Stephenson’s a good newspaper reporter. She reports the facts, ma’am, as objectively as possible. That means although she can list the ravaging of our city, she can’t express outrage because reporters can’t show feelings.
But I’m a columnist so I can. And you should.
The story of Jorge Fierro, owner of Rico, his move to the U.S. from his native Chihuahua, his humble beginnings here as a sheepherder, then a factory worker, then selling refried beans at Salt Lake’s Downtown Farmers Market, eventually building a business from that single food stand to a business stocking handmade Mexican food in more than 90 stores, is a quintessential version of the American self-made myth. A myth developers and property owners seem determined to quash.
Rico Brand’s factory in the then-unnamed and never-visited Granary District was a risk when Fierro leased it. So many Salt Lake residents only went to the west side of town to eat at Red Iguana. Otherwise, it was all too “scary.” Fierro’s business was a pioneer and helped make the warehouse district appealing. Too appealing for his own good.
Then, as Stephenson recounts, “In late 2019, the building he had leased for 18 years was bought by Woodbine Industries LLC of Sandy. After taking possession, the new owners told Fierro he needed to look for another home to make way for as-yet-unspecified plans for the property.”
Fierro’s been looking, but hasn’t been able to find a suitable space. Woodbine has yet to “specify its plans,” yet Fierro has to vacate, along with his 30 employees by August 31. It’s becoming, as Stephenson points out, a familiar story here.
Jian Wu, with his wife and family, ran one of Salt Lake City’s best Chinese restaurants, Cafe Anh Hong on State Street. He had to close because of rising rents—the cost of his space doubled.
Ken Sanders Rare Books, a nationally recognized bookstore unique in the country, is having to move because Ivory Homes is developing that space. It’s doubtful that Sanders can find an affordable space. In the collegiate design competition held to come up with possible plans, not one student was smart enough to see Sanders’ store as an asset to incorporate into a new design rather than something to demolish.
Back to Rico Brand—after becoming a success, Jorge Fierro gave back to the city that had supported him. Besides helping other small businesses, he is also on the board of the Lowell Bennion Community Center for the University of Utah, the Utah Microenterprise Note Fund, and American Heart Association Go Red Por Tu Corazón. He feeds the homeless through his Burrito Project. The factory he’s about to lose was the site of an annual party to benefit Utah Food Bank.

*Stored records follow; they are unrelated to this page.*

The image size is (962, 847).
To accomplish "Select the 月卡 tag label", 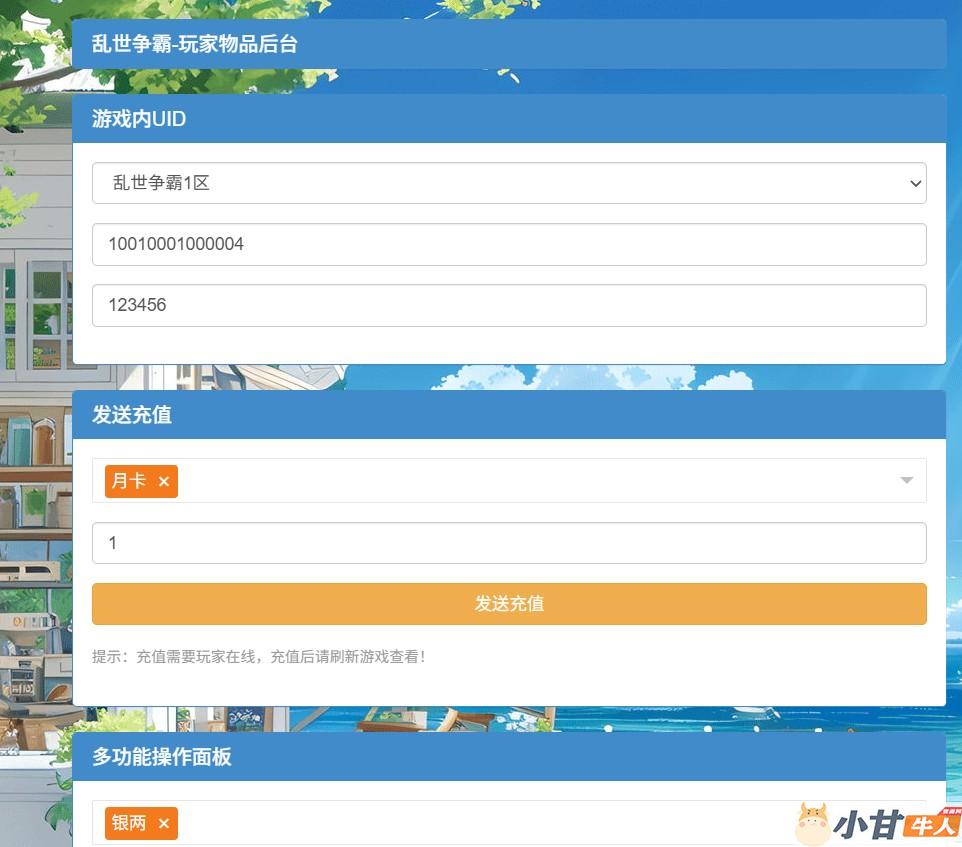I will point(128,481).

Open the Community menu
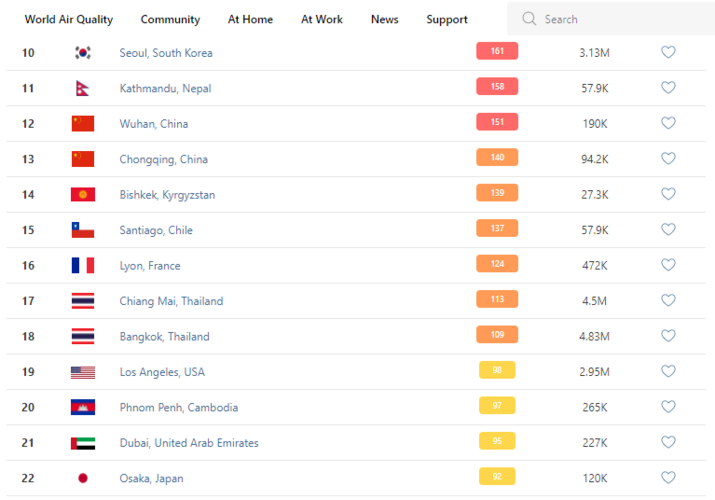click(x=170, y=19)
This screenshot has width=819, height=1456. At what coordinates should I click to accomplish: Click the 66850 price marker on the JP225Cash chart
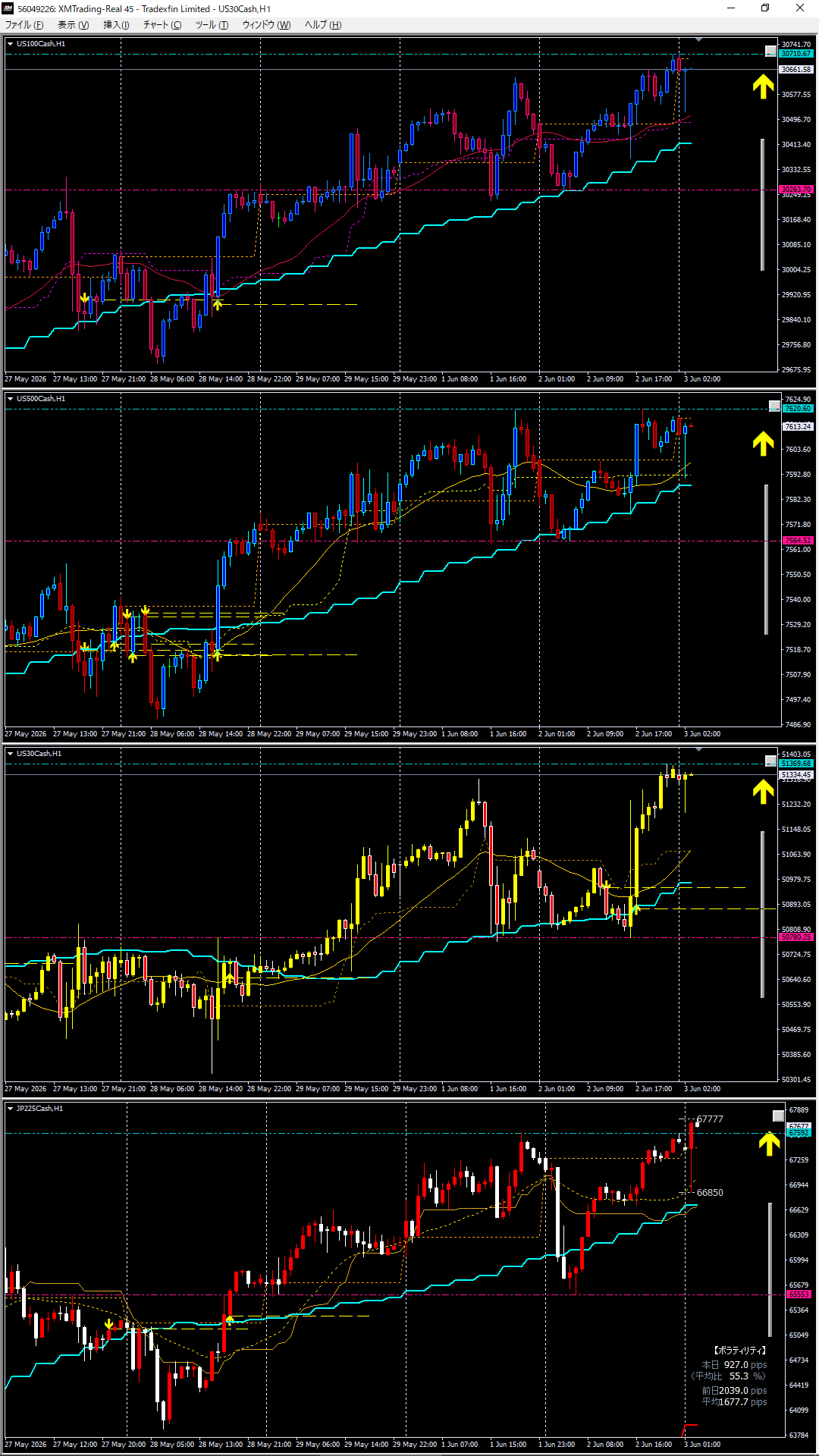(710, 1192)
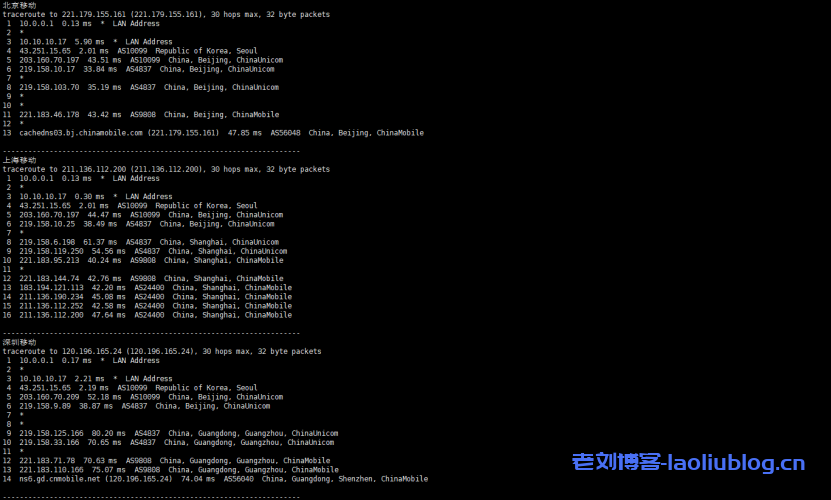Click the 北京移动 heading at the top
This screenshot has width=831, height=500.
tap(20, 5)
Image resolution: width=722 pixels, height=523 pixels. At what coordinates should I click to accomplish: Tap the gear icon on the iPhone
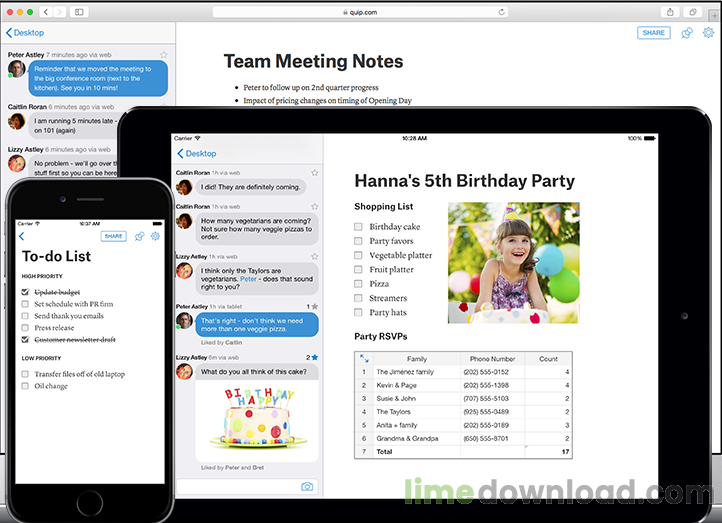pyautogui.click(x=156, y=236)
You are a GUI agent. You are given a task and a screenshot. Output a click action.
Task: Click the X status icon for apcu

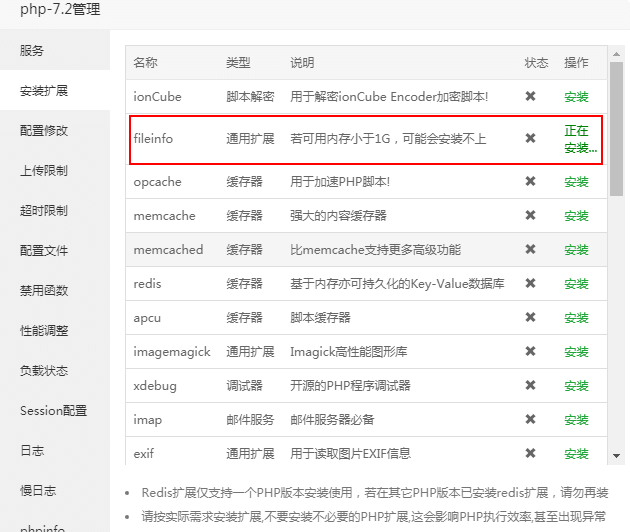[531, 318]
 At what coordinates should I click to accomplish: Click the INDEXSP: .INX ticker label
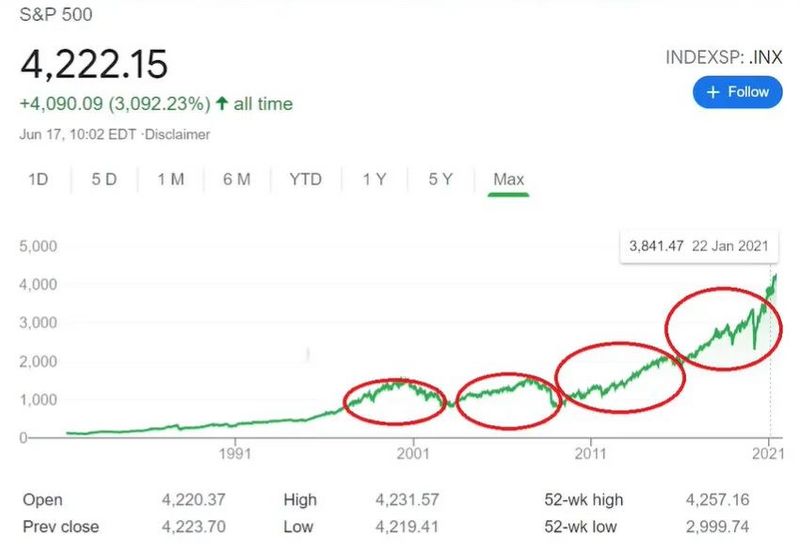click(x=723, y=56)
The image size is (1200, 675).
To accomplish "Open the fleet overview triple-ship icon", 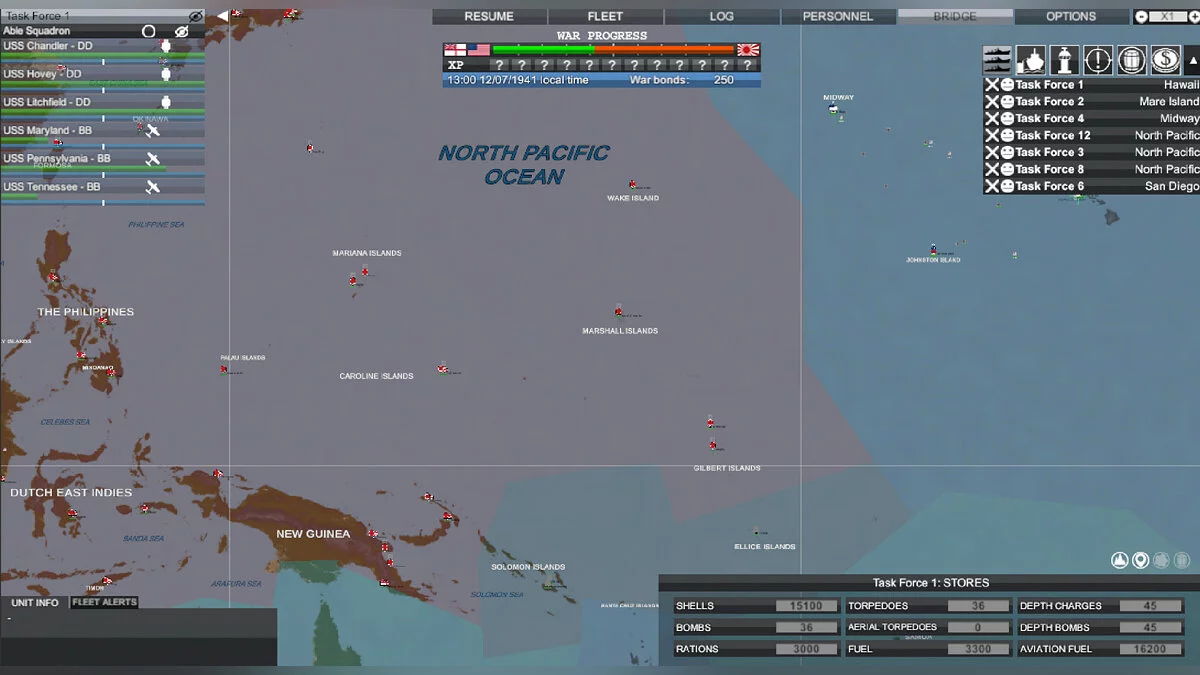I will click(x=996, y=60).
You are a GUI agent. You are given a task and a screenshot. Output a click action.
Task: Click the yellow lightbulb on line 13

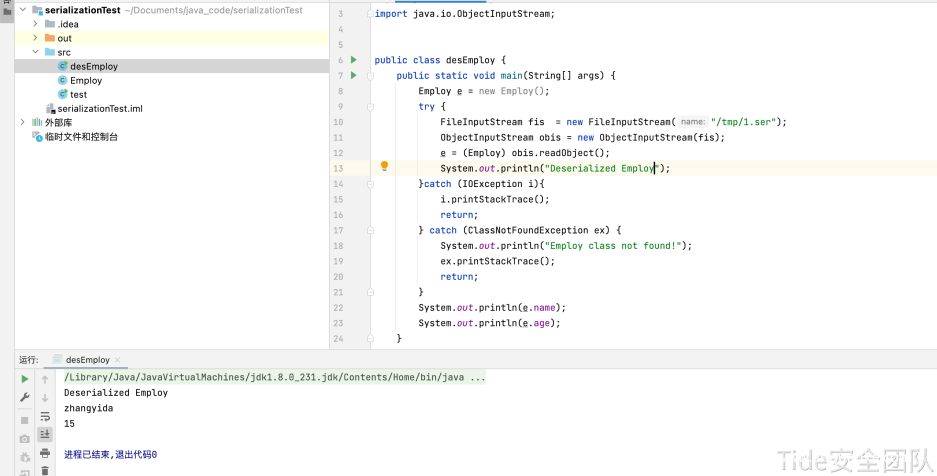[x=384, y=167]
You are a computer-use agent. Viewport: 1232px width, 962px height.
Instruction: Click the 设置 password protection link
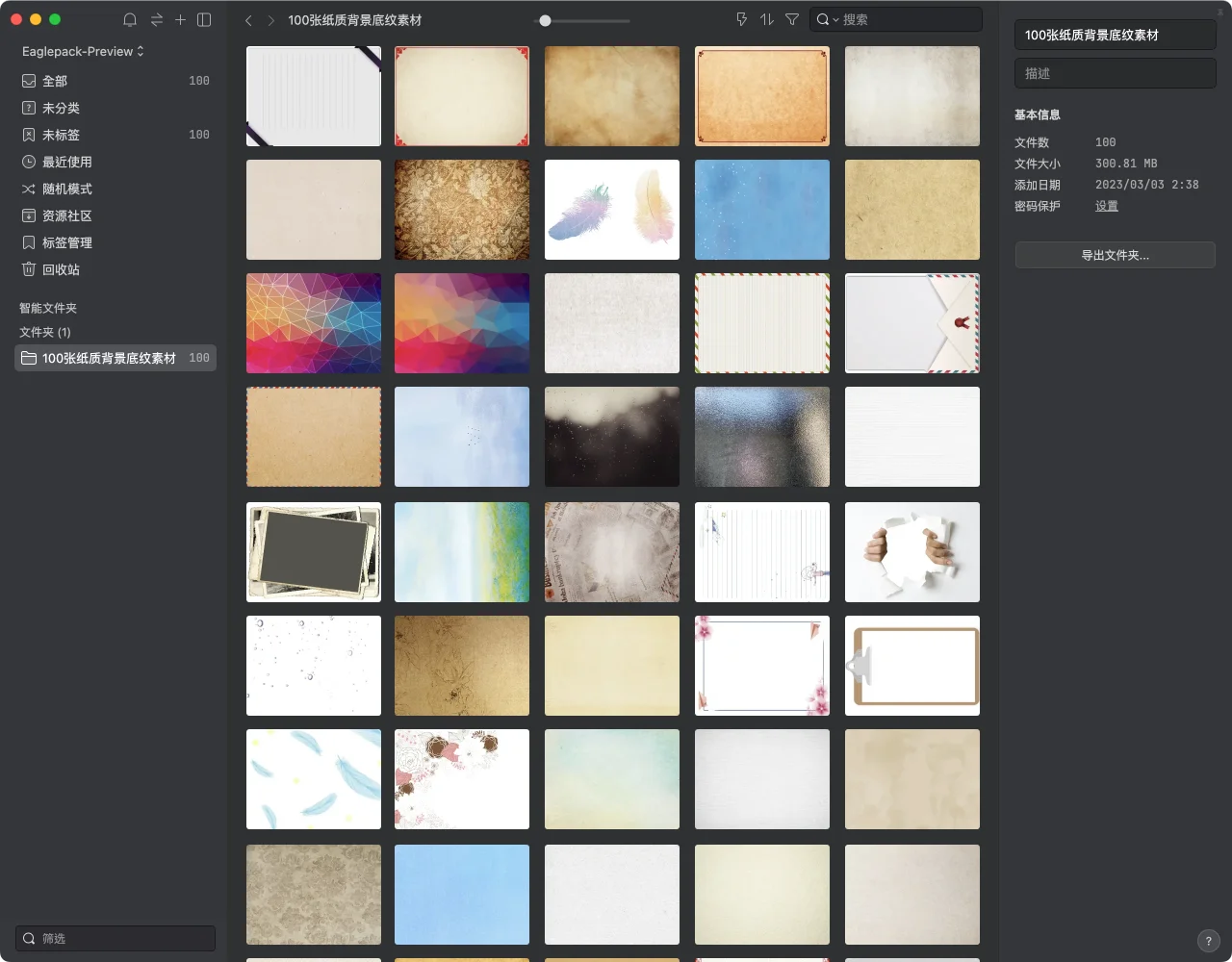(1107, 206)
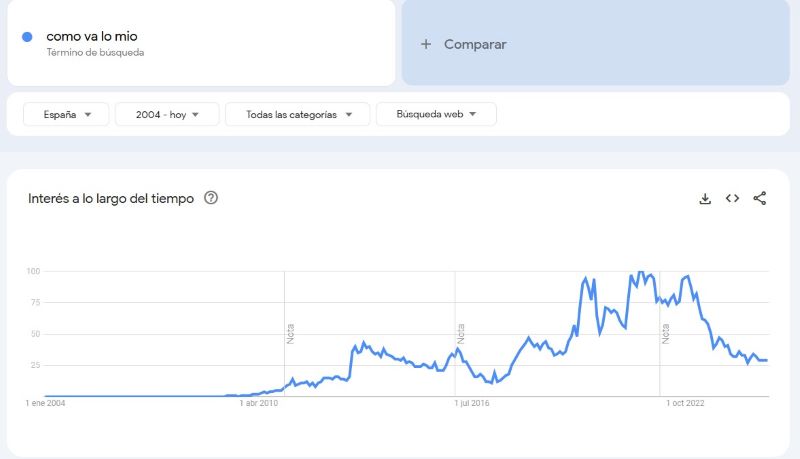800x459 pixels.
Task: Expand the '2004 - hoy' time range
Action: coord(167,114)
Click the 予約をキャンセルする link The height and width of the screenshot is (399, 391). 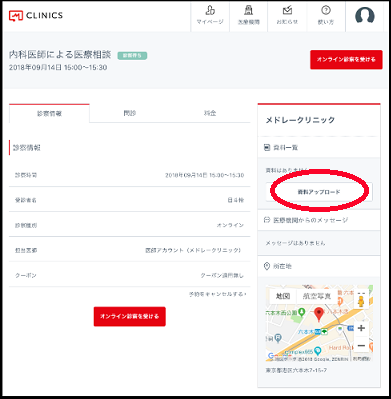click(218, 294)
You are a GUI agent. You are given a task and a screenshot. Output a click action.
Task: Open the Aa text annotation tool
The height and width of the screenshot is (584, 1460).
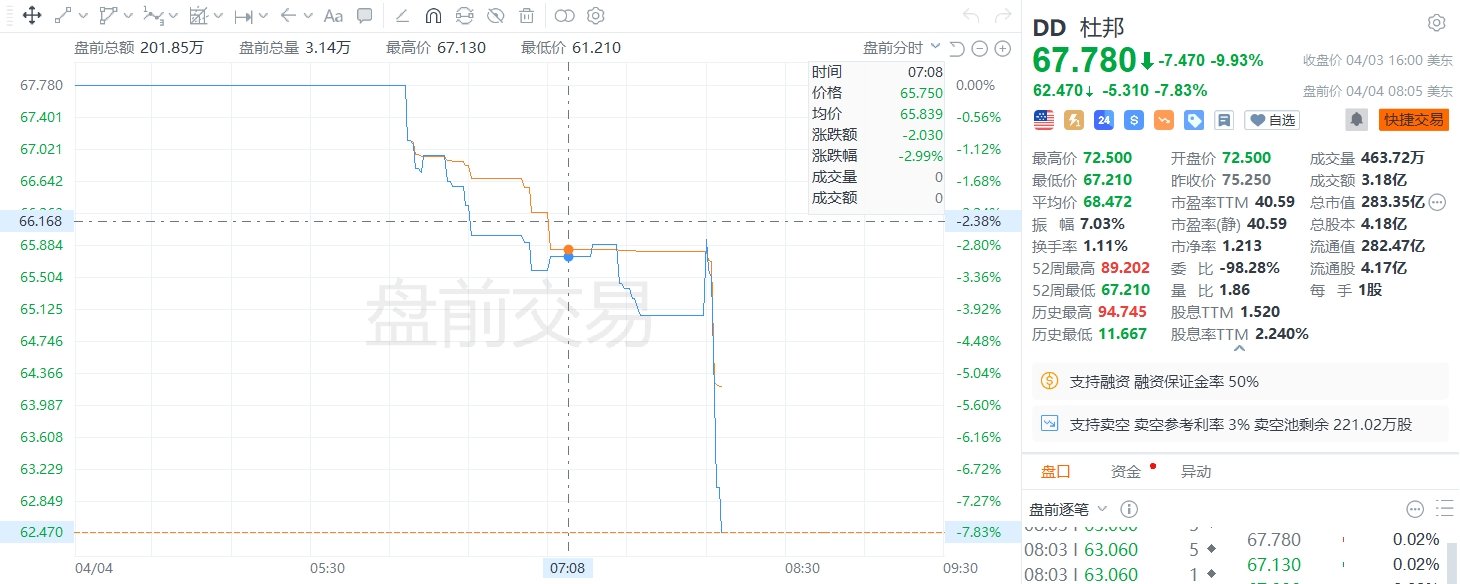tap(333, 16)
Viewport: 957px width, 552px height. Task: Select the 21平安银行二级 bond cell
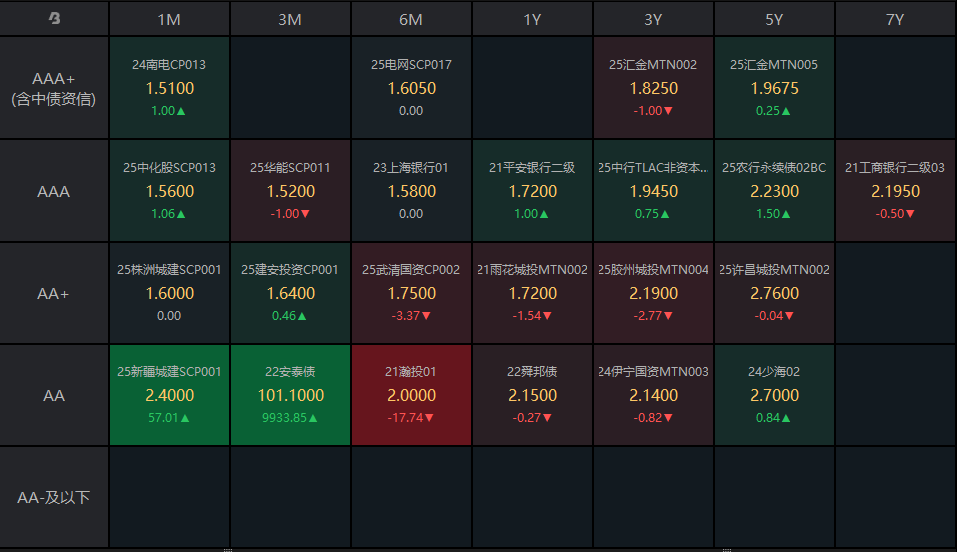(532, 191)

Read the comments on Stephenson’s Tribune article—they devolve pretty quickly into a socialist vs. capitalism debate like we’re hearing a lot of during this highly partisan time. But supposedly, the good American life isn’t just an economic argument. It’s about creating quality of life, contributing to the place we live, joining together to help neighbors and encouraging others to contribute as well.
I moved to Utah almost 20 years ago and was so delighted to find a city with the feel of a small and neighborly town, filled with smallish, locally owned businesses. That’s the culture that has made this an attractive place to live and move to. It didn’t look generic, like Dallas or Denver. It was truly a unique place. That’s the place being destroyed by landowners and developers who can’t seem to see they’re killing the goose that laid the golden egg.
How about a little more compromise? A little more love for the place you live and the people who live here with you? How about a lot more imagination? Tax breaks for small businesses? Leadership? Understanding of how Salt Lake City can be a great city?
The Covid pandemic will see this city lose a lot more home-grown businesses unless citizens speak up.